What is required:
Give the entries again exactly, without pictures.

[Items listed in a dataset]
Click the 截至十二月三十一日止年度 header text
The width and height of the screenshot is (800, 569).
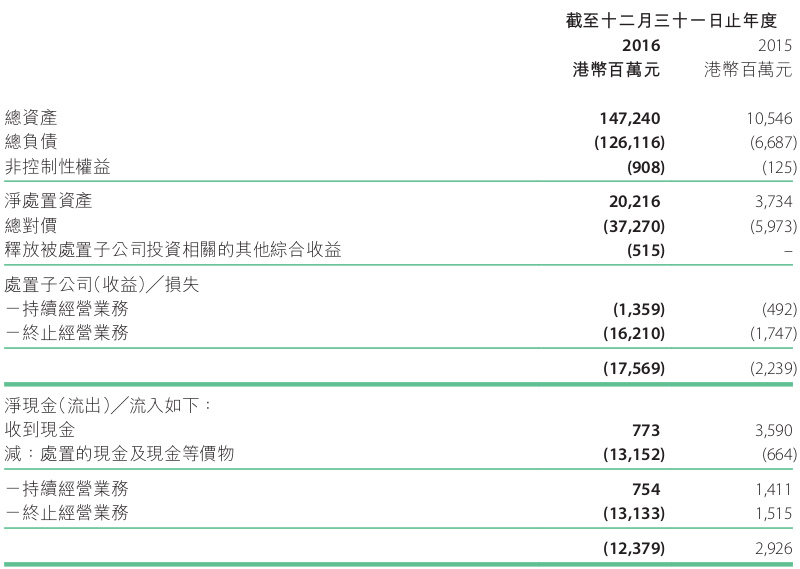tap(671, 21)
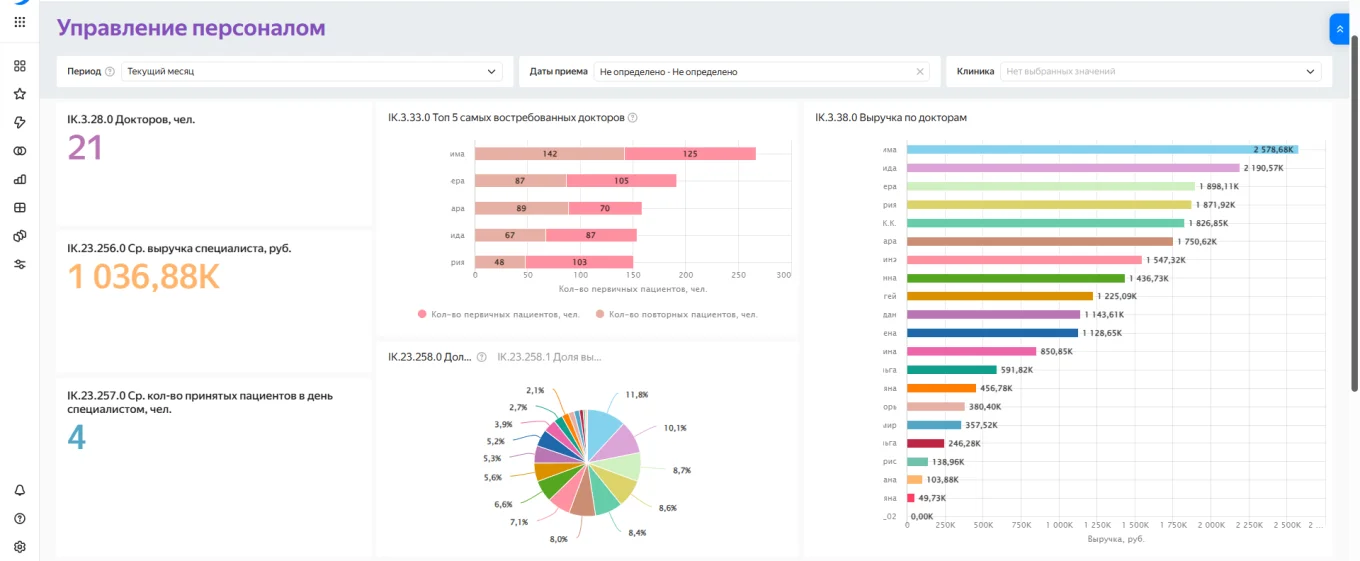1360x561 pixels.
Task: Click the bar chart icon in sidebar
Action: [x=19, y=180]
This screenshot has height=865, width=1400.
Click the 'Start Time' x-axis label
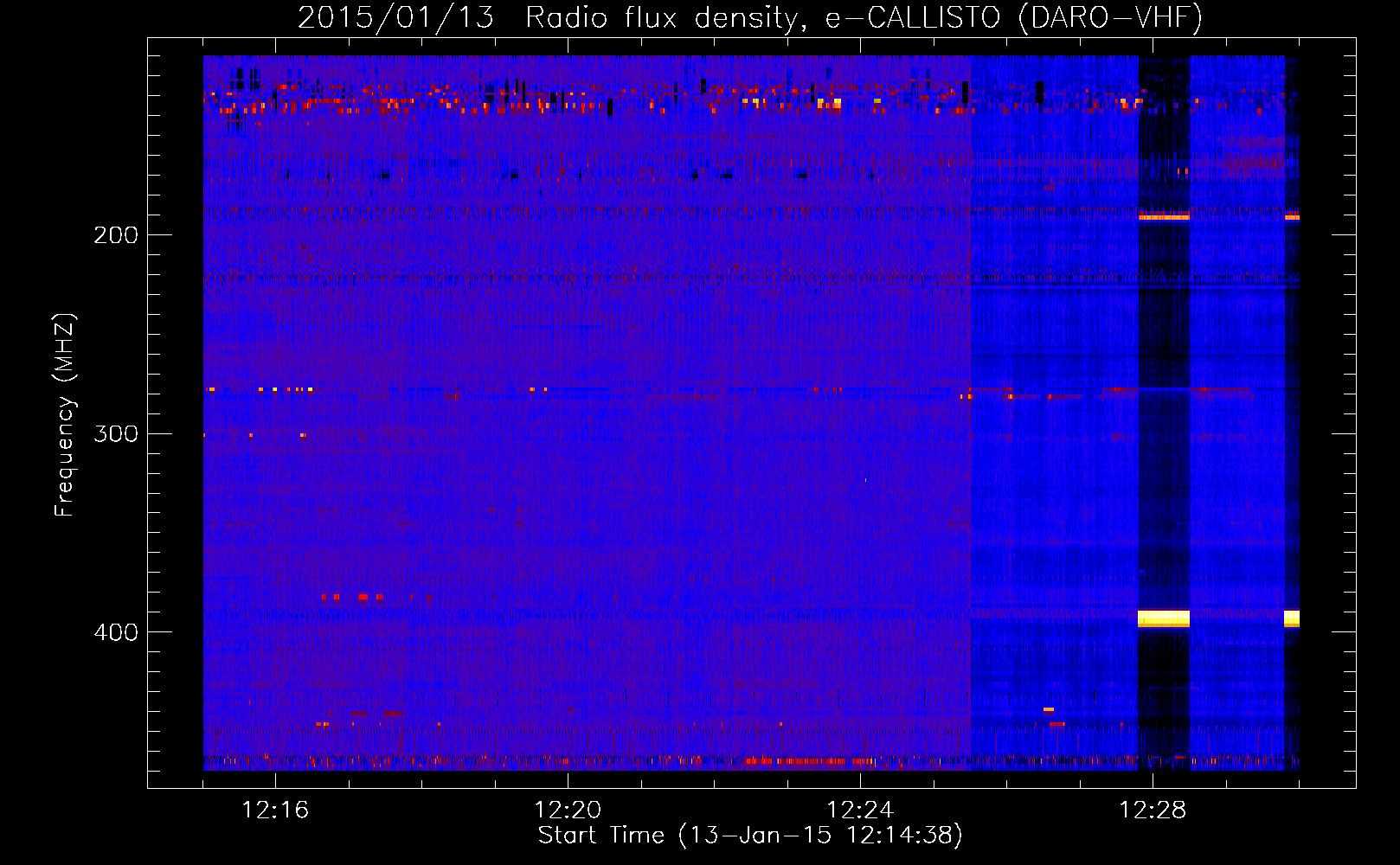coord(600,835)
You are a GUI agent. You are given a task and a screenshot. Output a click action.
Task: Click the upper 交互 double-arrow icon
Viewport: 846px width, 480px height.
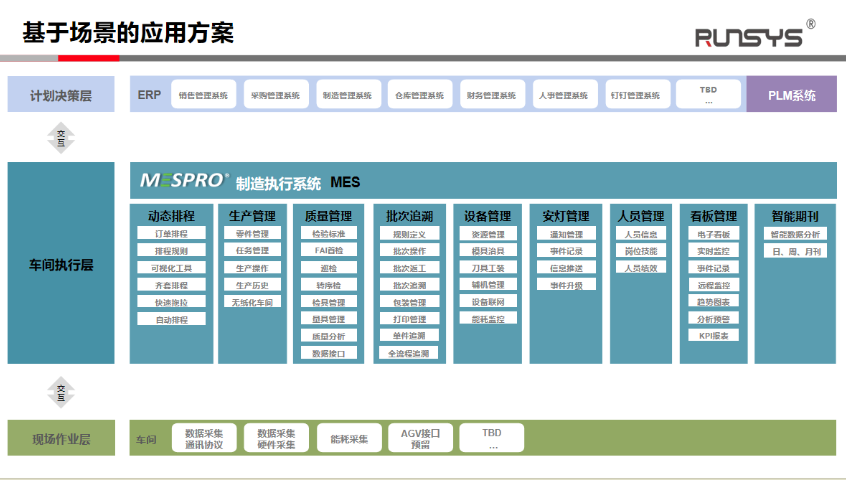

Solution:
Click the 截至十二月三十一日止年度 header text
The width and height of the screenshot is (800, 569).
tap(671, 21)
1360x561 pixels.
Task: Click the bar chart icon in sidebar
Action: [x=19, y=180]
This screenshot has height=865, width=1400.
Click the 'Start Time' x-axis label
coord(600,835)
You are a GUI agent. You are given a task and a screenshot. Output a click action.
Task: Click the upper 交互 double-arrow icon
Viewport: 846px width, 480px height.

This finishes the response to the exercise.